REQUIRED WORK: Copy out verbatim the rows below that start with the line containing "Image resolution: width=656" and end with the line containing "(x=136, y=180)", including both of those lines.

(Click-target data)
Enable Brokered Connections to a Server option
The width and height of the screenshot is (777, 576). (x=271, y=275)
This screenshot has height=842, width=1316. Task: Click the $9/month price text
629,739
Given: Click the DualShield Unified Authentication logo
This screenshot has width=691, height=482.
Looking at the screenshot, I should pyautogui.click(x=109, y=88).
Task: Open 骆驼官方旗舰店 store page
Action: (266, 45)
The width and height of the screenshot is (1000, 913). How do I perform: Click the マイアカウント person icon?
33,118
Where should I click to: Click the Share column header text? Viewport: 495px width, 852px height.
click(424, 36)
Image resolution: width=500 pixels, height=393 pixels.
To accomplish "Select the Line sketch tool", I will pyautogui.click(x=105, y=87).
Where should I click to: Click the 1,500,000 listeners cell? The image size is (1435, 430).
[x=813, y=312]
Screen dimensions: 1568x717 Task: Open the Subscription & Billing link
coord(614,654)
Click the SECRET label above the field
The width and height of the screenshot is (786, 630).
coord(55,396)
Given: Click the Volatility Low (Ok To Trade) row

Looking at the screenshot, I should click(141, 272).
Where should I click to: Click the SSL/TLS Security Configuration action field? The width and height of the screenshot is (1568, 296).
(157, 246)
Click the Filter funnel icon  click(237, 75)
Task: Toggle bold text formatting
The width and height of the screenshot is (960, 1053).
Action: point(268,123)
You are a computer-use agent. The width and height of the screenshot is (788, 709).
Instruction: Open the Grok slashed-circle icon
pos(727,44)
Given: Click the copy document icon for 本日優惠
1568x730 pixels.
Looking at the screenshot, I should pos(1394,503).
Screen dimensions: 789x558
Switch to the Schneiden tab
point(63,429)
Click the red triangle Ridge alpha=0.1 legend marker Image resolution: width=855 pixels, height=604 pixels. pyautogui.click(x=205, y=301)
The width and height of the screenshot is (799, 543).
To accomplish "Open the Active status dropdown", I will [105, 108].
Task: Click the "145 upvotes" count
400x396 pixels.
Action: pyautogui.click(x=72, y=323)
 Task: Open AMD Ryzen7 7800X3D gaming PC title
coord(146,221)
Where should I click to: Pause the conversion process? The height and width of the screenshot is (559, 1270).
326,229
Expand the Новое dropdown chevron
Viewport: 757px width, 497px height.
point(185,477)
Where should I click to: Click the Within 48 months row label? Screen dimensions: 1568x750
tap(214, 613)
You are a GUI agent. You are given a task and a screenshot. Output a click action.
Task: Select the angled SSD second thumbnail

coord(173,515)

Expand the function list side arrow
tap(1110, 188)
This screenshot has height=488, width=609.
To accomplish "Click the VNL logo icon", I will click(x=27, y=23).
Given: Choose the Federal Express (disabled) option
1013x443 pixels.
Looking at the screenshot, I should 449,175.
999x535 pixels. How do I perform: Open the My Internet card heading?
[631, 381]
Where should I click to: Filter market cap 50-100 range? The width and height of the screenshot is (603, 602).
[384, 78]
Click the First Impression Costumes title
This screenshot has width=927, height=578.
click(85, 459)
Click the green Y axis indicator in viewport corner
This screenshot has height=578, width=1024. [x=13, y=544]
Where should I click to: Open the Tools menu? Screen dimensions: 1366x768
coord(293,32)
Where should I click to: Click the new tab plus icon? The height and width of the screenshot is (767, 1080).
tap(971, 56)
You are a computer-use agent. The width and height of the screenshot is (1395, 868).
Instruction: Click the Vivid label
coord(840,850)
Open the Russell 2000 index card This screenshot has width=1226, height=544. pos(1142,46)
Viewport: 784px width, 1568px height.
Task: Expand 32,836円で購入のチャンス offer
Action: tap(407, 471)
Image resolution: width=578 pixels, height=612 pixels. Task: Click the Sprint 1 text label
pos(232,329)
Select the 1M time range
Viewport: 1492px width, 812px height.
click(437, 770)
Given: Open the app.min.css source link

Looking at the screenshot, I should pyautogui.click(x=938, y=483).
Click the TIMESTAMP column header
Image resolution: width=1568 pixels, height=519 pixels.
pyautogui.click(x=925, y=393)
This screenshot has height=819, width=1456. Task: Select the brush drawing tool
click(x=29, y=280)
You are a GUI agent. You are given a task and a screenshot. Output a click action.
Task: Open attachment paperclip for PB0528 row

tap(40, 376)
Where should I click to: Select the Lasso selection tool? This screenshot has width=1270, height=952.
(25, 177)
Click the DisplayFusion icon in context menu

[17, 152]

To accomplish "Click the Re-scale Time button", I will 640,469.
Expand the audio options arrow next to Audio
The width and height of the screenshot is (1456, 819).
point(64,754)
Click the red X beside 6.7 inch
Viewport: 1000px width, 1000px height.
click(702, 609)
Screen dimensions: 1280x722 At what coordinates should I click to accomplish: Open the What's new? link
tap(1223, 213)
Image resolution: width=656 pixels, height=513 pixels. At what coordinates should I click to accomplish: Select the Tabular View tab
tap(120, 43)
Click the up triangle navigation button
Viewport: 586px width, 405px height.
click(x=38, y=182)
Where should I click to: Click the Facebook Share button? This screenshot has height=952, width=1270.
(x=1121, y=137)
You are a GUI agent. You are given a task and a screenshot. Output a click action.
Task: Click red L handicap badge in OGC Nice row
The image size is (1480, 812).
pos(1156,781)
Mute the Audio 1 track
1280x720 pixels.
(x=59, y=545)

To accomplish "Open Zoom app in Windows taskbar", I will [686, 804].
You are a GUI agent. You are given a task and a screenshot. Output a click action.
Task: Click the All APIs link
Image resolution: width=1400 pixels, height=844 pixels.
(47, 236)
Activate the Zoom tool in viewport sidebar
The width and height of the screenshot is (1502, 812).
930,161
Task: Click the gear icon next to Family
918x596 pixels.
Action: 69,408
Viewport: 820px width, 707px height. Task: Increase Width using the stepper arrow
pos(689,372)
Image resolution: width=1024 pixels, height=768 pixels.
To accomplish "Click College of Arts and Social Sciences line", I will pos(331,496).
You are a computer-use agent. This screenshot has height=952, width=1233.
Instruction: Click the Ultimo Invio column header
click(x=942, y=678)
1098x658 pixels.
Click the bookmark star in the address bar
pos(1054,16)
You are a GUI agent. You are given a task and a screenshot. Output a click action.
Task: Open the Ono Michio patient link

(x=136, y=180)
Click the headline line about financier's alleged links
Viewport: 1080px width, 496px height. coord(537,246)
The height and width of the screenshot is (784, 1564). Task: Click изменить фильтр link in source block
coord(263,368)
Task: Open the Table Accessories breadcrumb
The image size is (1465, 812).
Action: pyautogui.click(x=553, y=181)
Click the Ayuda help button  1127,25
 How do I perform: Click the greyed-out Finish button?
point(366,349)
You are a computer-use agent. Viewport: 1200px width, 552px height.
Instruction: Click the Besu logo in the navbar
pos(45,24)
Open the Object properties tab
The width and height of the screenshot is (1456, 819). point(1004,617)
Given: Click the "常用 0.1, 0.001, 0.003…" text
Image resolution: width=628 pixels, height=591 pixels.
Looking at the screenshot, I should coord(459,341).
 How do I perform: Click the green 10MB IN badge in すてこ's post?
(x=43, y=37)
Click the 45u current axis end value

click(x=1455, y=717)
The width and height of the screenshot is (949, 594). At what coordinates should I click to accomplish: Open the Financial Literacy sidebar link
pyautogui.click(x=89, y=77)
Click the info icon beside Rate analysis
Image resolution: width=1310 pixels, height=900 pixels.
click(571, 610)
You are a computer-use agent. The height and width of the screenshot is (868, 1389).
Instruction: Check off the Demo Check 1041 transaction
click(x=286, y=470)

SOLUTION FOR THIS TASK:
Image resolution: width=656 pixels, height=513 pixels. At what coordinates should I click to accomplish: Select the Tabular View tab
tap(120, 43)
Click the up triangle navigation button
Viewport: 586px width, 405px height.
click(x=38, y=182)
Where should I click to: Click the Facebook Share button? This screenshot has height=952, width=1270.
(x=1121, y=137)
You are a GUI agent. You are given a task and a screenshot. Output a click action.
Task: Click red L handicap badge in OGC Nice row
The image size is (1480, 812).
pos(1156,781)
Mute the Audio 1 track
1280x720 pixels.
(x=59, y=545)

To accomplish "Open Zoom app in Windows taskbar", I will [686, 804].
You are a GUI agent. You are given a task and a screenshot. Output a click action.
Task: Click the All APIs link
Image resolution: width=1400 pixels, height=844 pixels.
(47, 236)
Activate the Zoom tool in viewport sidebar
The width and height of the screenshot is (1502, 812).
930,161
Task: Click the gear icon next to Family
918x596 pixels.
Action: 69,408
Viewport: 820px width, 707px height. Task: Increase Width using the stepper arrow
pos(689,372)
Image resolution: width=1024 pixels, height=768 pixels.
To accomplish "Click College of Arts and Social Sciences line", I will pos(331,496).
You are a computer-use agent. This screenshot has height=952, width=1233.
Instruction: Click the Ultimo Invio column header
click(x=942, y=678)
1098x658 pixels.
Click the bookmark star in the address bar
pos(1054,16)
You are a GUI agent. You are given a task and a screenshot. Output a click action.
Task: Open the Ono Michio patient link

(x=136, y=180)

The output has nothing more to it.